This version published online on October 27, 2009 Endocrine Reviews, doi:10.1210/er.2009-0003
Submitted on February 2, 2009 The Role of Mitochondria in the Pathophysiology of Skeletal Muscle Insulin ResistanceInes Pagel-Langenickel,Translational Medicine Branch, National Heart, Lung, and Blood Institute, National Institutes of Health, Bethesda, Maryland 20892-1454 * To whom correspondence should be addressed. E-mail: sackm{at}nhlbi.nih.gov.
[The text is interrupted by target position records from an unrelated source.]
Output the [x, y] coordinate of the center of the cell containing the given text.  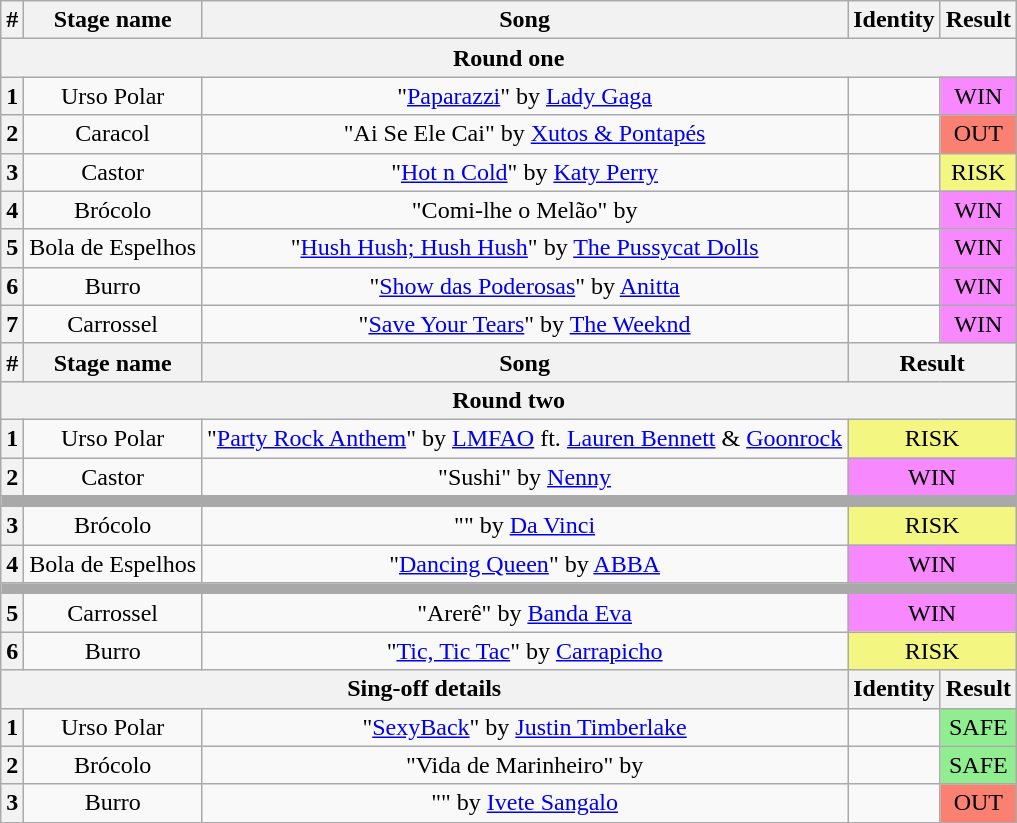
"Sushi" by Nenny [525, 477]
"Hush Hush; Hush Hush" by The Pussycat Dolls [525, 248]
Round two [509, 400]
Sing-off details [424, 689]
"" by Ivete Sangalo [525, 803]
"Show das Poderosas" by Anitta [525, 286]
Caracol [113, 134]
"SexyBack" by Justin Timberlake [525, 727]
"Vida de Marinheiro" by [525, 765]
"Dancing Queen" by ABBA [525, 564]
"" by Da Vinci [525, 526]
7 [12, 324]
"Tic, Tic Tac" by Carrapicho [525, 651]
"Hot n Cold" by Katy Perry [525, 172]
"Save Your Tears" by The Weeknd [525, 324]
"Arerê" by Banda Eva [525, 613]
"Comi-lhe o Melão" by [525, 210]
Round one [509, 58]
"Party Rock Anthem" by LMFAO ft. Lauren Bennett & Goonrock [525, 438]
"Ai Se Ele Cai" by Xutos & Pontapés [525, 134]
"Paparazzi" by Lady Gaga [525, 96]
Determine the [x, y] coordinate at the center of the cell enclosing the given text.  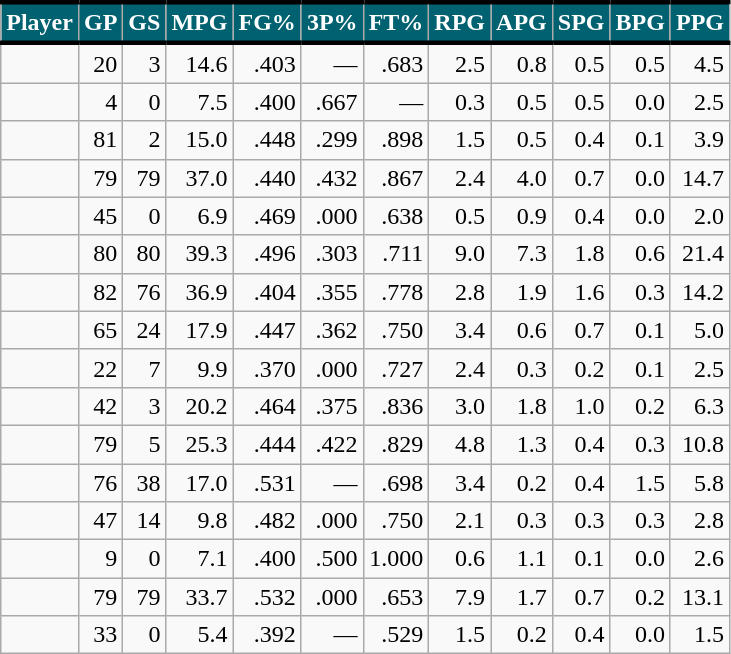
.444 [267, 444]
.727 [396, 368]
5 [144, 444]
13.1 [700, 597]
1.7 [522, 597]
PPG [700, 22]
.829 [396, 444]
37.0 [200, 178]
.392 [267, 635]
.711 [396, 254]
25.3 [200, 444]
.496 [267, 254]
.531 [267, 483]
.836 [396, 406]
39.3 [200, 254]
.667 [332, 102]
38 [144, 483]
7.5 [200, 102]
.422 [332, 444]
.432 [332, 178]
2.1 [460, 521]
1.3 [522, 444]
.529 [396, 635]
7.9 [460, 597]
17.0 [200, 483]
.898 [396, 140]
0.9 [522, 216]
4 [100, 102]
45 [100, 216]
4.5 [700, 63]
.303 [332, 254]
33.7 [200, 597]
2.6 [700, 559]
10.8 [700, 444]
9.9 [200, 368]
.355 [332, 292]
14 [144, 521]
.500 [332, 559]
17.9 [200, 330]
2.0 [700, 216]
33 [100, 635]
1.0 [581, 406]
9.0 [460, 254]
36.9 [200, 292]
24 [144, 330]
.362 [332, 330]
7 [144, 368]
APG [522, 22]
9.8 [200, 521]
BPG [640, 22]
GS [144, 22]
1.000 [396, 559]
.448 [267, 140]
9 [100, 559]
7.3 [522, 254]
FG% [267, 22]
21.4 [700, 254]
14.6 [200, 63]
.403 [267, 63]
.370 [267, 368]
FT% [396, 22]
.404 [267, 292]
81 [100, 140]
5.4 [200, 635]
5.8 [700, 483]
65 [100, 330]
82 [100, 292]
47 [100, 521]
42 [100, 406]
MPG [200, 22]
22 [100, 368]
1.9 [522, 292]
3P% [332, 22]
6.9 [200, 216]
.482 [267, 521]
.464 [267, 406]
GP [100, 22]
3.9 [700, 140]
RPG [460, 22]
.440 [267, 178]
15.0 [200, 140]
5.0 [700, 330]
1.6 [581, 292]
.469 [267, 216]
.638 [396, 216]
3.0 [460, 406]
6.3 [700, 406]
4.8 [460, 444]
.532 [267, 597]
7.1 [200, 559]
.447 [267, 330]
4.0 [522, 178]
14.7 [700, 178]
20 [100, 63]
.698 [396, 483]
.778 [396, 292]
1.1 [522, 559]
0.8 [522, 63]
.653 [396, 597]
14.2 [700, 292]
20.2 [200, 406]
.867 [396, 178]
.299 [332, 140]
2 [144, 140]
.683 [396, 63]
Player [40, 22]
.375 [332, 406]
SPG [581, 22]
Return [x, y] of the center of cell containing provided text 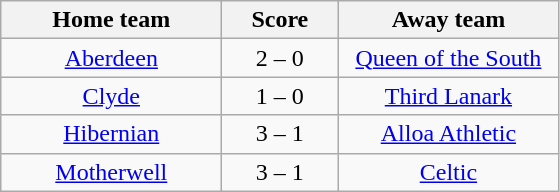
Alloa Athletic [448, 134]
Motherwell [112, 172]
1 – 0 [280, 96]
Aberdeen [112, 58]
Away team [448, 20]
Home team [112, 20]
Celtic [448, 172]
Score [280, 20]
Hibernian [112, 134]
Third Lanark [448, 96]
Clyde [112, 96]
Queen of the South [448, 58]
2 – 0 [280, 58]
Provide the [X, Y] coordinate of the cell's center where the given text is located.  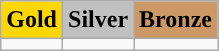
Gold [32, 20]
Bronze [176, 20]
Silver [98, 20]
Pinpoint the cell where the given text exists, returning its (X, Y) midpoint coordinate. 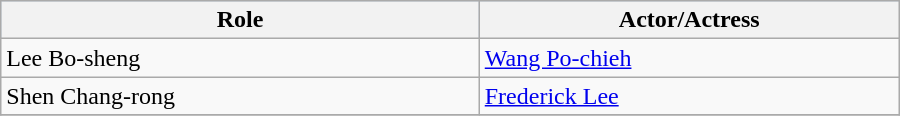
Actor/Actress (689, 20)
Frederick Lee (689, 96)
Shen Chang-rong (240, 96)
Role (240, 20)
Wang Po-chieh (689, 58)
Lee Bo-sheng (240, 58)
Extract the (X, Y) coordinate from the center of the cell holding the provided text.  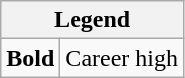
Career high (122, 58)
Bold (30, 58)
Legend (92, 20)
Find where the given text appears and provide that cell's center as (x, y) coordinate. 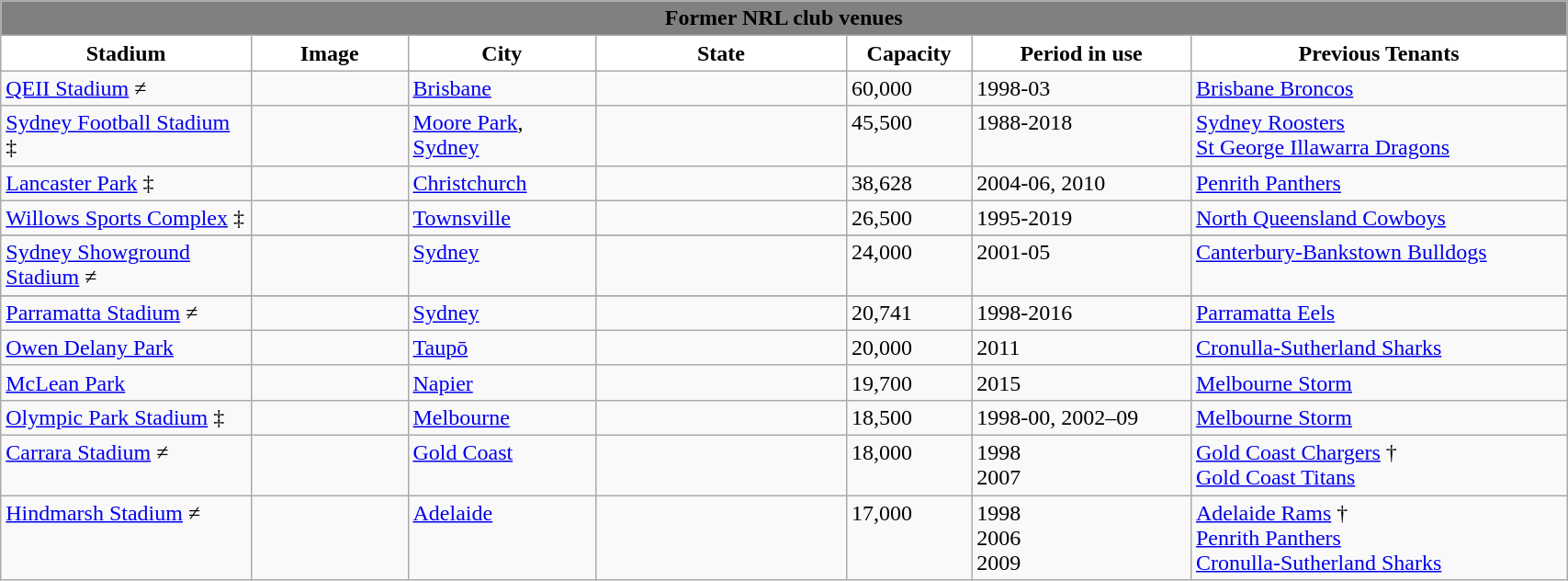
1998-03 (1082, 88)
Brisbane Broncos (1378, 88)
Parramatta Stadium ≠ (127, 312)
1995-2019 (1082, 218)
18,000 (908, 465)
Napier (502, 382)
Capacity (908, 53)
Carrara Stadium ≠ (127, 465)
Penrith Panthers (1378, 183)
Gold Coast Chargers † Gold Coast Titans (1378, 465)
Christchurch (502, 183)
Adelaide (502, 536)
1998-2016 (1082, 312)
1988-2018 (1082, 136)
Lancaster Park ‡ (127, 183)
17,000 (908, 536)
60,000 (908, 88)
Sydney Roosters St George Illawarra Dragons (1378, 136)
Sydney Showground Stadium ≠ (127, 265)
Former NRL club venues (784, 18)
McLean Park (127, 382)
2011 (1082, 347)
Cronulla-Sutherland Sharks (1378, 347)
Moore Park, Sydney (502, 136)
20,741 (908, 312)
State (722, 53)
North Queensland Cowboys (1378, 218)
Melbourne (502, 417)
Previous Tenants (1378, 53)
Taupō (502, 347)
Parramatta Eels (1378, 312)
2004-06, 2010 (1082, 183)
Townsville (502, 218)
45,500 (908, 136)
City (502, 53)
Period in use (1082, 53)
Owen Delany Park (127, 347)
18,500 (908, 417)
Sydney Football Stadium ‡ (127, 136)
Olympic Park Stadium ‡ (127, 417)
Canterbury-Bankstown Bulldogs (1378, 265)
Hindmarsh Stadium ≠ (127, 536)
20,000 (908, 347)
Image (330, 53)
Willows Sports Complex ‡ (127, 218)
Adelaide Rams † Penrith Panthers Cronulla-Sutherland Sharks (1378, 536)
1998 2006 2009 (1082, 536)
QEII Stadium ≠ (127, 88)
38,628 (908, 183)
26,500 (908, 218)
1998-00, 2002–09 (1082, 417)
1998 2007 (1082, 465)
Stadium (127, 53)
19,700 (908, 382)
24,000 (908, 265)
Gold Coast (502, 465)
2015 (1082, 382)
Brisbane (502, 88)
2001-05 (1082, 265)
From the cell containing the given text, extract its center point as [x, y] coordinate. 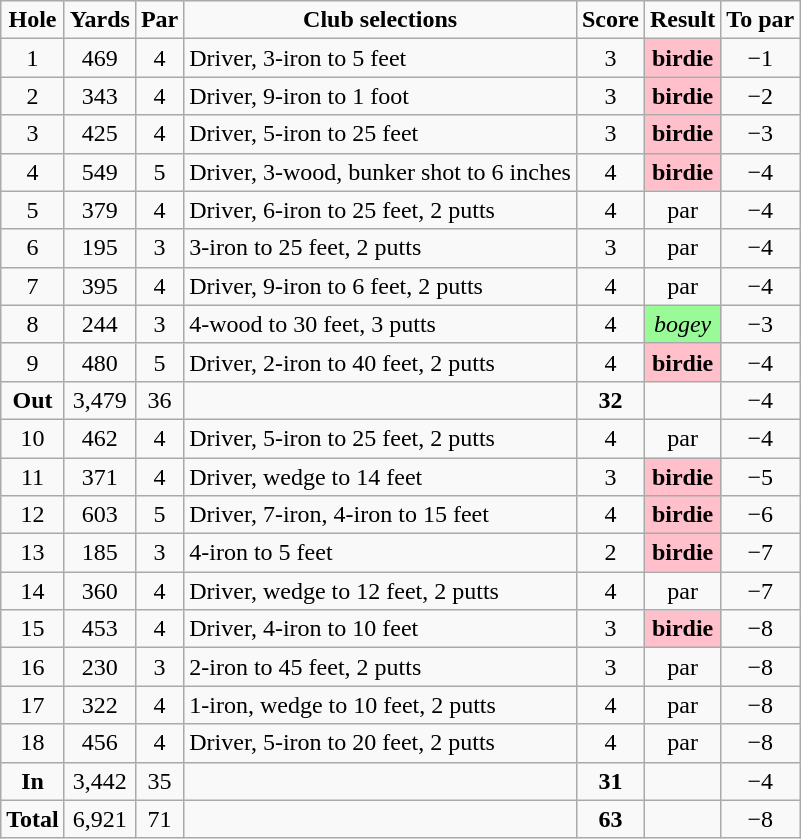
15 [33, 629]
7 [33, 286]
Driver, 2-iron to 40 feet, 2 putts [380, 362]
12 [33, 515]
Club selections [380, 20]
469 [100, 58]
To par [760, 20]
549 [100, 172]
480 [100, 362]
Driver, 4-iron to 10 feet [380, 629]
343 [100, 96]
Driver, 6-iron to 25 feet, 2 putts [380, 210]
8 [33, 324]
Hole [33, 20]
Driver, wedge to 12 feet, 2 putts [380, 591]
11 [33, 477]
63 [610, 819]
322 [100, 705]
Driver, 9-iron to 6 feet, 2 putts [380, 286]
462 [100, 438]
Yards [100, 20]
35 [159, 781]
Driver, 3-iron to 5 feet [380, 58]
Driver, wedge to 14 feet [380, 477]
36 [159, 400]
360 [100, 591]
453 [100, 629]
−1 [760, 58]
16 [33, 667]
13 [33, 553]
Driver, 9-iron to 1 foot [380, 96]
379 [100, 210]
195 [100, 248]
Driver, 5-iron to 20 feet, 2 putts [380, 743]
4-iron to 5 feet [380, 553]
Driver, 7-iron, 4-iron to 15 feet [380, 515]
Total [33, 819]
9 [33, 362]
31 [610, 781]
Out [33, 400]
6,921 [100, 819]
Par [159, 20]
10 [33, 438]
Driver, 5-iron to 25 feet [380, 134]
4-wood to 30 feet, 3 putts [380, 324]
−6 [760, 515]
In [33, 781]
71 [159, 819]
Result [682, 20]
244 [100, 324]
371 [100, 477]
3,442 [100, 781]
32 [610, 400]
Driver, 5-iron to 25 feet, 2 putts [380, 438]
18 [33, 743]
14 [33, 591]
Score [610, 20]
bogey [682, 324]
185 [100, 553]
Driver, 3-wood, bunker shot to 6 inches [380, 172]
395 [100, 286]
−2 [760, 96]
1 [33, 58]
1-iron, wedge to 10 feet, 2 putts [380, 705]
−5 [760, 477]
6 [33, 248]
230 [100, 667]
456 [100, 743]
17 [33, 705]
3-iron to 25 feet, 2 putts [380, 248]
603 [100, 515]
2-iron to 45 feet, 2 putts [380, 667]
425 [100, 134]
3,479 [100, 400]
Capture the cell that displays the provided text and extract its (X, Y) central coordinate. 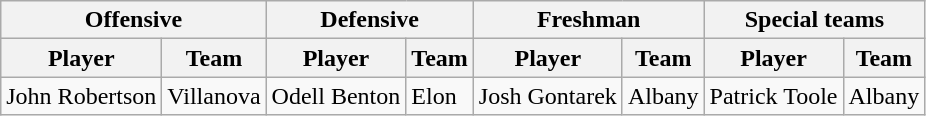
Josh Gontarek (548, 96)
Elon (440, 96)
Freshman (588, 20)
Odell Benton (336, 96)
Special teams (814, 20)
Patrick Toole (774, 96)
John Robertson (82, 96)
Villanova (214, 96)
Offensive (134, 20)
Defensive (370, 20)
Locate the cell with the specified text and output its [X, Y] center coordinate. 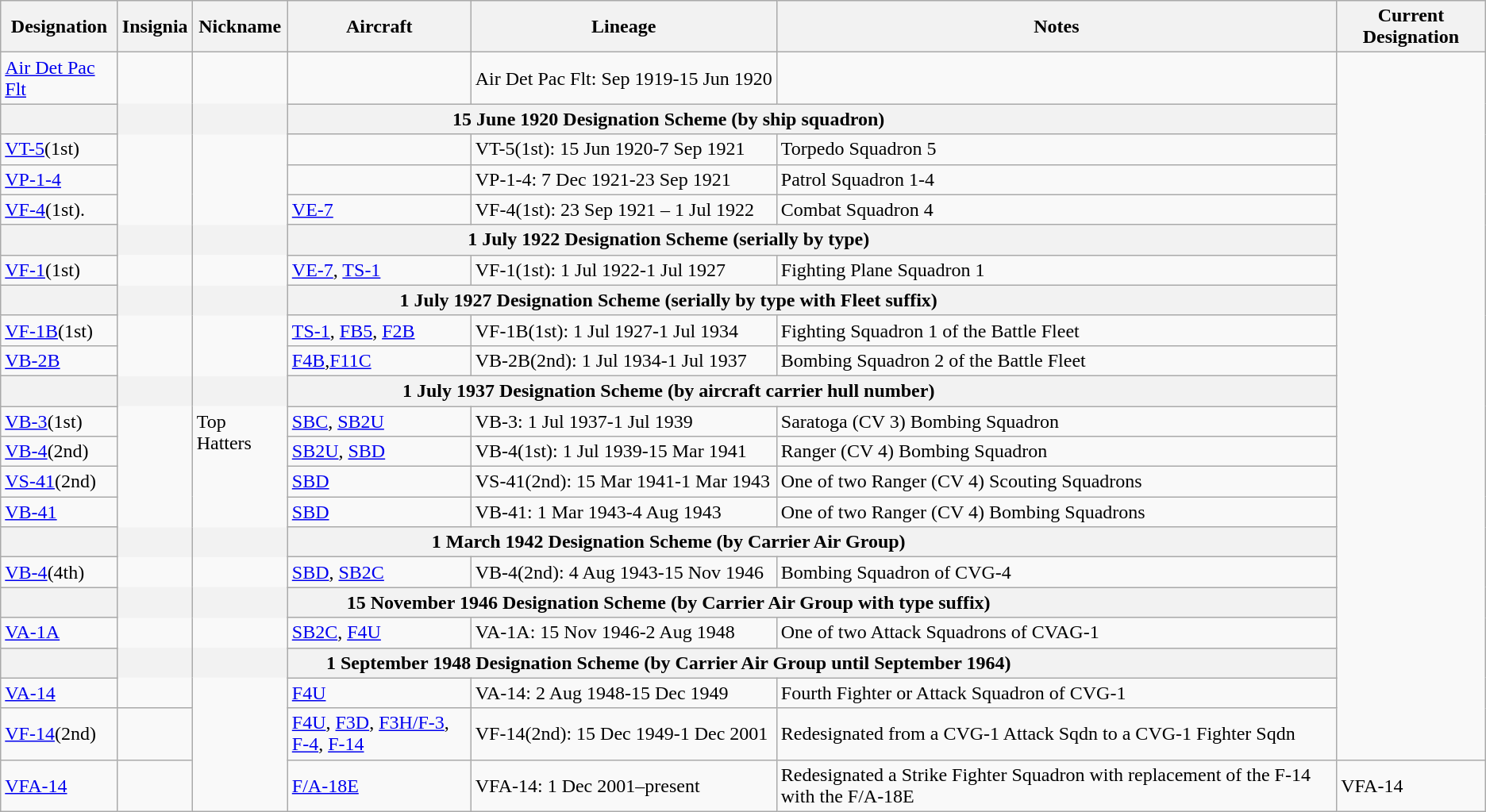
VA-14: 2 Aug 1948-15 Dec 1949 [624, 693]
VS-41(2nd) [60, 482]
VF-14(2nd): 15 Dec 1949-1 Dec 2001 [624, 733]
VF-4(1st): 23 Sep 1921 – 1 Jul 1922 [624, 210]
Air Det Pac Flt: Sep 1919-15 Jun 1920 [624, 78]
VB-4(4th) [60, 572]
Top Hatters [240, 432]
VB-3(1st) [60, 422]
Combat Squadron 4 [1056, 210]
VE-7, TS-1 [379, 270]
15 November 1946 Designation Scheme (by Carrier Air Group with type suffix) [668, 602]
1 September 1948 Designation Scheme (by Carrier Air Group until September 1964) [668, 663]
Air Det Pac Flt [60, 78]
Saratoga (CV 3) Bombing Squadron [1056, 422]
Ranger (CV 4) Bombing Squadron [1056, 452]
TS-1, FB5, F2B [379, 330]
Current Designation [1411, 27]
VB-4(1st): 1 Jul 1939-15 Mar 1941 [624, 452]
VS-41(2nd): 15 Mar 1941-1 Mar 1943 [624, 482]
Fighting Squadron 1 of the Battle Fleet [1056, 330]
VB-4(2nd): 4 Aug 1943-15 Nov 1946 [624, 572]
VB-41: 1 Mar 1943-4 Aug 1943 [624, 512]
Notes [1056, 27]
F4U, F3D, F3H/F-3, F-4, F-14 [379, 733]
SBD, SB2C [379, 572]
F4B,F11C [379, 360]
Redesignated from a CVG-1 Attack Sqdn to a CVG-1 Fighter Sqdn [1056, 733]
One of two Attack Squadrons of CVAG-1 [1056, 633]
1 March 1942 Designation Scheme (by Carrier Air Group) [668, 542]
SB2C, F4U [379, 633]
1 July 1922 Designation Scheme (serially by type) [668, 240]
VF-1B(1st) [60, 330]
One of two Ranger (CV 4) Bombing Squadrons [1056, 512]
Redesignated a Strike Fighter Squadron with replacement of the F-14 with the F/A-18E [1056, 786]
Torpedo Squadron 5 [1056, 149]
15 June 1920 Designation Scheme (by ship squadron) [668, 119]
F/A-18E [379, 786]
VE-7 [379, 210]
1 July 1927 Designation Scheme (serially by type with Fleet suffix) [668, 300]
Insignia [155, 27]
F4U [379, 693]
VF-1(1st) [60, 270]
Nickname [240, 27]
Designation [60, 27]
VA-1A: 15 Nov 1946-2 Aug 1948 [624, 633]
VB-4(2nd) [60, 452]
VP-1-4 [60, 179]
VF-14(2nd) [60, 733]
VB-41 [60, 512]
VF-1(1st): 1 Jul 1922-1 Jul 1927 [624, 270]
Fighting Plane Squadron 1 [1056, 270]
SB2U, SBD [379, 452]
1 July 1937 Designation Scheme (by aircraft carrier hull number) [668, 391]
VA-14 [60, 693]
Fourth Fighter or Attack Squadron of CVG-1 [1056, 693]
VA-1A [60, 633]
Aircraft [379, 27]
VB-3: 1 Jul 1937-1 Jul 1939 [624, 422]
VFA-14: 1 Dec 2001–present [624, 786]
VF-1B(1st): 1 Jul 1927-1 Jul 1934 [624, 330]
VT-5(1st) [60, 149]
VF-4(1st). [60, 210]
VP-1-4: 7 Dec 1921-23 Sep 1921 [624, 179]
VB-2B(2nd): 1 Jul 1934-1 Jul 1937 [624, 360]
Bombing Squadron 2 of the Battle Fleet [1056, 360]
SBC, SB2U [379, 422]
Lineage [624, 27]
Patrol Squadron 1-4 [1056, 179]
Bombing Squadron of CVG-4 [1056, 572]
VB-2B [60, 360]
One of two Ranger (CV 4) Scouting Squadrons [1056, 482]
VT-5(1st): 15 Jun 1920-7 Sep 1921 [624, 149]
Pinpoint the cell where the given text exists, returning its [x, y] midpoint coordinate. 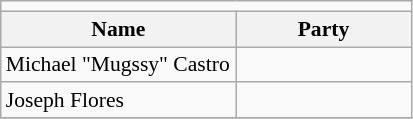
Party [324, 29]
Michael "Mugssy" Castro [118, 65]
Joseph Flores [118, 101]
Name [118, 29]
Determine the (x, y) coordinate at the center of the cell enclosing the given text.  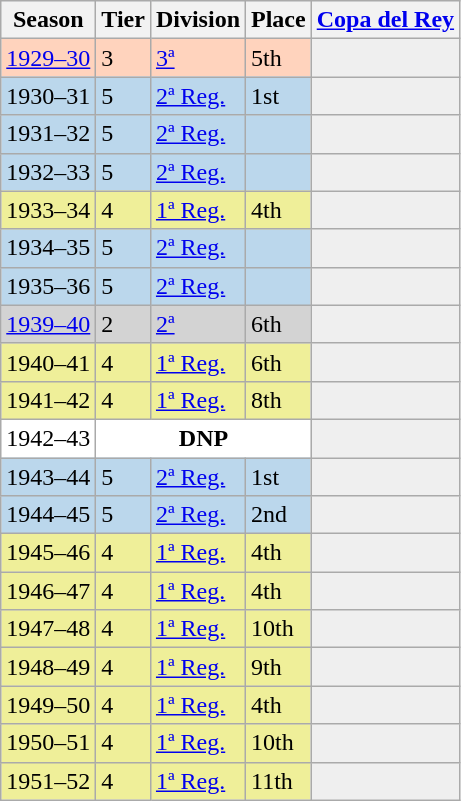
DNP (204, 438)
1930–31 (48, 96)
1944–45 (48, 515)
1943–44 (48, 477)
2 (124, 324)
1939–40 (48, 324)
1931–32 (48, 134)
1935–36 (48, 286)
8th (279, 400)
1940–41 (48, 362)
1933–34 (48, 210)
1948–49 (48, 667)
1941–42 (48, 400)
Place (279, 20)
3 (124, 58)
1932–33 (48, 172)
1934–35 (48, 248)
1951–52 (48, 781)
1946–47 (48, 591)
1950–51 (48, 743)
9th (279, 667)
11th (279, 781)
1949–50 (48, 705)
2ª (198, 324)
Tier (124, 20)
3ª (198, 58)
5th (279, 58)
2nd (279, 515)
Season (48, 20)
1929–30 (48, 58)
1945–46 (48, 553)
Copa del Rey (385, 20)
1947–48 (48, 629)
Division (198, 20)
1942–43 (48, 438)
Provide the [x, y] coordinate of the cell's center where the given text is located.  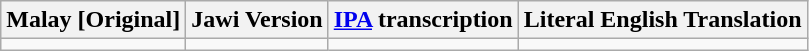
IPA transcription [423, 20]
Malay [Original] [94, 20]
Jawi Version [257, 20]
Literal English Translation [662, 20]
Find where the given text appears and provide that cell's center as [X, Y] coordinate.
Multiple organs contribute to the development of peripheral insulin resistance, with the major contributors being skeletal muscle, liver, and adipose tissue. Because insulin resistance usually precedes the development of type 2 diabetes mellitus (T2DM) by many years, understanding the pathophysiology of insulin resistance should enable development of therapeutic strategies to prevent disease progression. Some subjects with mitochondrial genomic variants/defects and a subset of lean individuals with hereditary predisposition to T2DM exhibit skeletal muscle mitochondrial dysfunction early in the course of insulin resistance. In contrast, in the majority of subjects with T2DM the plurality of evidence implicates skeletal muscle mitochondrial dysfunction as a consequence of perturbations associated with T2DM, and these mitochondrial deficits then contribute to subsequent disease progression. We review the affirmative and contrarian data regarding skeletal muscle mitochondrial biology in the pathogenesis of insulin resistance and explore potential therapeutic options to intrinsically modulate mitochondria as a strategy to combat insulin resistance. Furthermore, an overview of restricted molecular manipulations of skeletal muscle metabolic and mitochondrial biology offers insight into the mitochondrial role in metabolic substrate partitioning and in promoting innate adaptive and maladaptive responses that collectively regulate peripheral insulin sensitivity. We conclude that skeletal muscle mitochondrial dysfunction is not generally a major initiator of the pathophysiology of insulin resistance, although its dysfunction is integral to this pathophysiology and it remains an intriguing target to reverse/delay the progressive perturbations synonymous with T2DM.